Stored items:
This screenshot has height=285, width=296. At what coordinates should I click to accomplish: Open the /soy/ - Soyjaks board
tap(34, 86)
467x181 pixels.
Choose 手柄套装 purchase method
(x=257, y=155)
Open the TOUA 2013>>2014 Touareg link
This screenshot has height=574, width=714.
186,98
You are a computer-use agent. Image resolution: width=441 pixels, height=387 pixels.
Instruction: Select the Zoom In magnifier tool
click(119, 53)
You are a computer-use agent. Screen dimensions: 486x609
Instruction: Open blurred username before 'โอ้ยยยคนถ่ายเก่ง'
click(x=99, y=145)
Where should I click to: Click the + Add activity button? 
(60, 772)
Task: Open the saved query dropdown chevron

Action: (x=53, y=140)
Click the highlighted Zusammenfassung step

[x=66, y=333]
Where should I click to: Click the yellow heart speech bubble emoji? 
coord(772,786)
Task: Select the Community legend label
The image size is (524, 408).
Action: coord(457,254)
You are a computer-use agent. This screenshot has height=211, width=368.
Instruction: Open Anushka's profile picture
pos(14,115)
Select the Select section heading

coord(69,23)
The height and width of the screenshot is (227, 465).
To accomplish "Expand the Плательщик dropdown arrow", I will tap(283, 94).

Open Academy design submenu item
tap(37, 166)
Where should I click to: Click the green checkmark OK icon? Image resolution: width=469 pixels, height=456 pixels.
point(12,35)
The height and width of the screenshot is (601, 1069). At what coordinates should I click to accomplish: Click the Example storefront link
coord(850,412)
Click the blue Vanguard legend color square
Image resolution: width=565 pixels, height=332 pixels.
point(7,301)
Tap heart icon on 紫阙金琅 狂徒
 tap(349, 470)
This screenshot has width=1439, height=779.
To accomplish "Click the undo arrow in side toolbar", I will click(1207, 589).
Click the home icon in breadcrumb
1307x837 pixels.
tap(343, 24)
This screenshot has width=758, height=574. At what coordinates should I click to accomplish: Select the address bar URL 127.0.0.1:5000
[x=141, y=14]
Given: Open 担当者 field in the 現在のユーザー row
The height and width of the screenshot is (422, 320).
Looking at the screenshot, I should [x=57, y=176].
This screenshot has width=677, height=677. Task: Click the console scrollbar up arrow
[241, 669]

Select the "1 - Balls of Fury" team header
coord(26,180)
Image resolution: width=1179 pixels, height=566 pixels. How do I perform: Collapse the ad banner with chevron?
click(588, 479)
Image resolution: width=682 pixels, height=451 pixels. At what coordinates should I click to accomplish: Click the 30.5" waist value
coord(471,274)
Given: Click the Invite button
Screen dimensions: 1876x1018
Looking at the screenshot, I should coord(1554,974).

» **DIRECTIONS**: Copy out, word for word, the part of the entries above that begins at the line with "This screenshot has width=1439, height=779." and ends at the line with "Given: Open 担当者 field in the 現在のユーザー row", including both.

» **ANSWER TO THIS PROBLEM**:
This screenshot has width=1439, height=779.
To accomplish "Click the undo arrow in side toolbar", I will click(1207, 589).
Click the home icon in breadcrumb
1307x837 pixels.
tap(343, 24)
This screenshot has width=758, height=574. At what coordinates should I click to accomplish: Select the address bar URL 127.0.0.1:5000
[x=141, y=14]
Given: Open 担当者 field in the 現在のユーザー row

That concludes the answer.